Yanık Bahri ağla dolan dalına
Hakkın vardır küssen öz ikbalına
Bağdagül’ün bakakaldım yoluna
Üzüm gözlü yarim hele gelmedi


1 Mart 2016 Salı

NEYZEN TEVFİK

(24 Mart 1879, Bodrum / Muğla - 28 Ocak 1953, İstanbul)

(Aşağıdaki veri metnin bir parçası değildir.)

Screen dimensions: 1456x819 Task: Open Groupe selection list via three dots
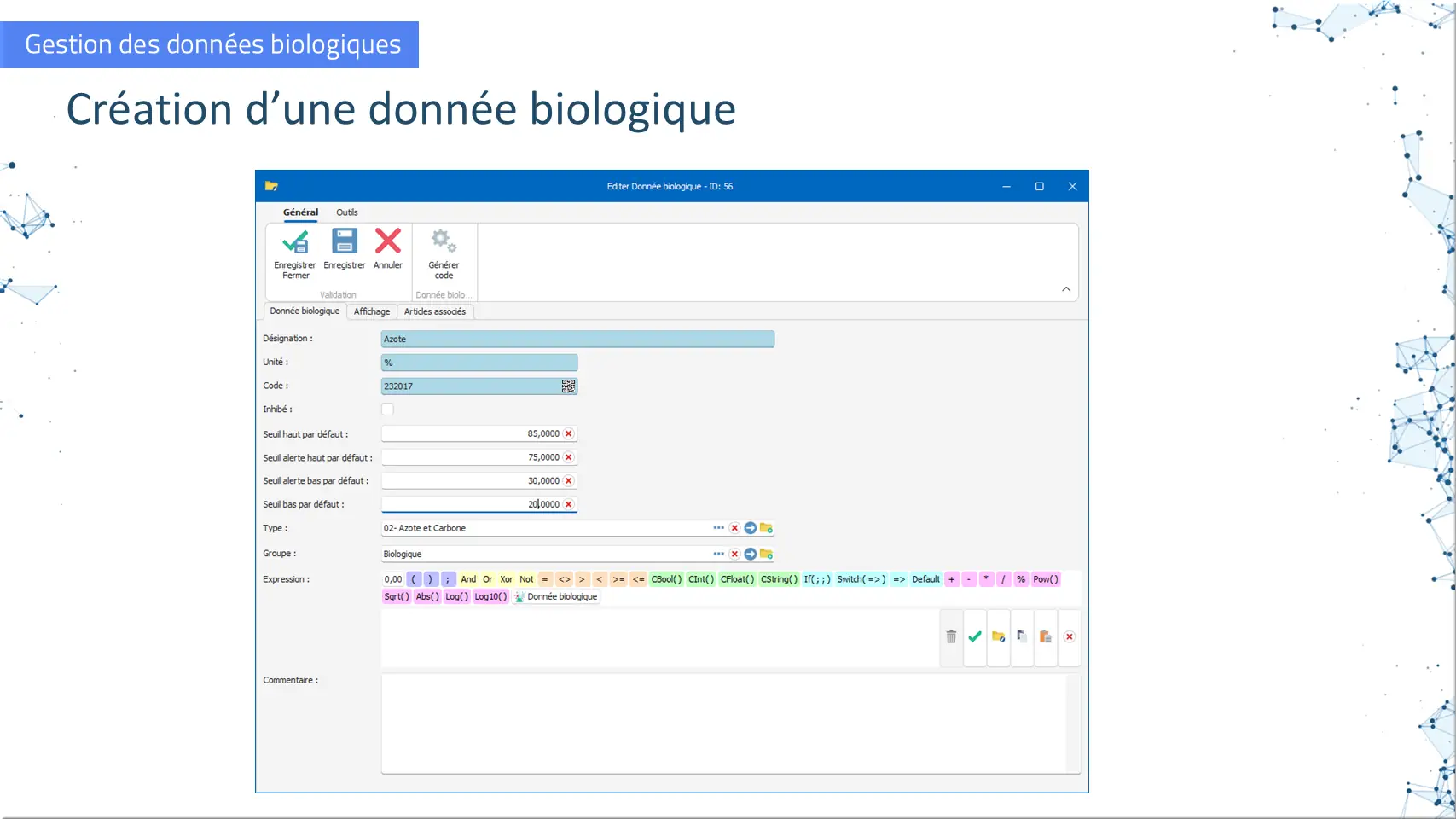[719, 554]
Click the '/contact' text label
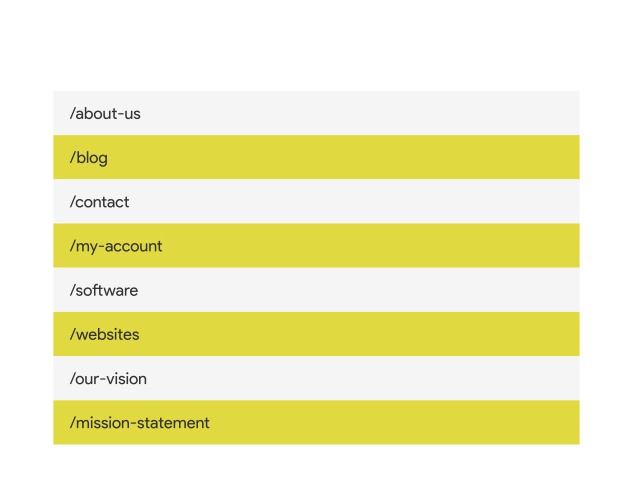This screenshot has width=629, height=498. 99,202
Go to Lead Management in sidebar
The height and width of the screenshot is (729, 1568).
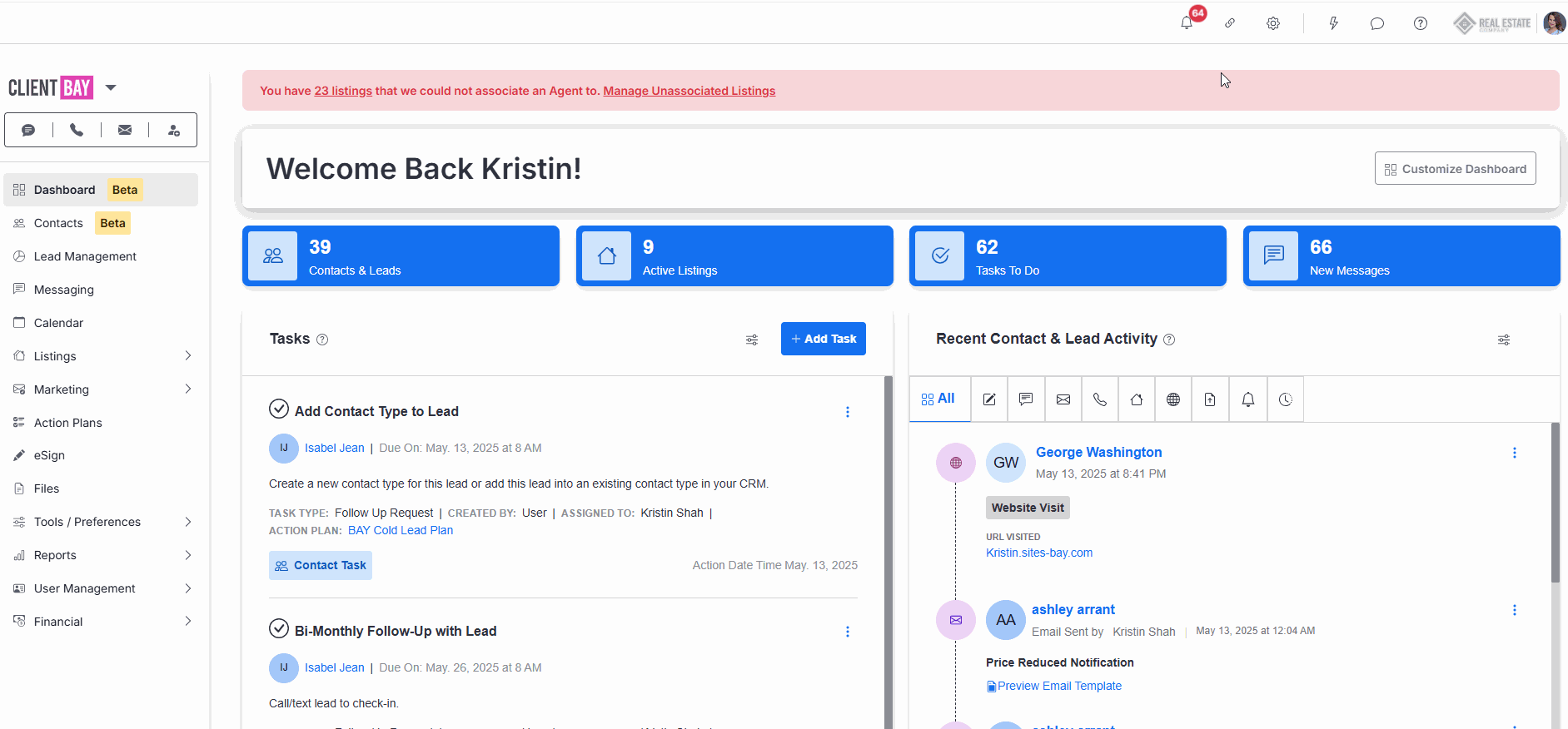click(x=85, y=256)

       Soyadı “Kolaylı”dır. İlköğrenimini Bodrum'da yaptı. İzmir İdadisi'ndeki öğrenimini yarıda bırakarak dönemin edebiyat ve müzik çevrelerine katıldı. 1908 yılında gittiği Mısır'da beş yıl kadar kaldı. Dönüşünde İstanbul'a yerleşti. Ney çalmadaki ustalığıyla çeşitli çevrelerin sevgisini kazandı. Her dönemde toplumsal kural ve baskıların dışında kalma çabası göstererek kendini alkole verdi. Birkaç kez akıl hastanesinde yattı.
      Kendine özgü kişiliğine bağlı olan hicivlerinde dil, anlatım gibi teknik kaygıları duymadığı halde, bu türün ilginç örneklerini verdi.
Yapıtları:
Şiir Kitapları:
& Hiç (1918)
& Azâb-ı Mukaddes (1949)
Kaynaklar:
A  Abdullah Özkan – Refik Durbaş, Cumhuriyetten Günümüze Türk Şiiri Antolojisi, Cilt 1, 1999, Boyut Dosya Yayınları, İst., s. 34-35

Şiirlerinden Seçmeler:

CÂNAN

Sevdalı akşamlar tekin değildir,
Pek dolaşma gönül virânesinde
Gururlu güneşler boyun eğildir,
Şaka yoktur aşkın efsânesinde.

Çok mutlu yıldızlar çıktı çığırdan,
Farkı yoktur âşıkların sağırdan,
Önce dumanları başlar ağırdan,
Bir cezbeyim aşkın pervânesinde.

İhtimal vermezsin, hem inanmazsın,
Ateşler sarmıştır, sen uyanmazsın,
Mestolduktan sonra artık yanmazsın
Gönlüm gibi hikmet peymânesinde.

Taptığın mihraplar çöker bir anda,
Her şey olmuş bitmiş gibi meydanda
Tutuştu çırağlar, sevda devranda
Yanıyorum sazın terânesinde.

Bir serseriyim ki dur aman bilmem,
Kalbinden başka bir mekân bilmem,
Gök kandil olmuşum, asuman bilmem
Bu mâvi gözlerin meyhanesinde.

Karanlık zülfünü bir görmek için,
Gök kanat oldum cin melek için,
Bana yeter artar bûselik için
Hatıra telleri dil sânesinde.

Gönül rebâbında olamaz düzen,
Aşkım bu yıldızı yüzünden süzen,
Buluşuruz yarın geceye Neyzen
Cânanın kalbinde, gam lânesinde.

      “Azâb-ı Mukaddes” adlı kitabından

KOŞMA

Dudağında yangın varmış dediler,
Ta ezelden yayan koşarak geldim.
Alev yanaklara sarmış dediler,
Sevdâ seli oldum, taşarak geldim.

Kapılmışım aşk oduna bir kere,
Katlanırım her bir cefâya, cevre
Uğraya uğraya devirden devre
Bütün kâinatı aşarak geldim.

Yapmak, yıkmak senin bu gamlı ömrü.
Ben gönlümü sana verdim götürü.
Sana meftûn olduğumdan ötürü
Sarhoş oldum Neyzen, coşarak geldim.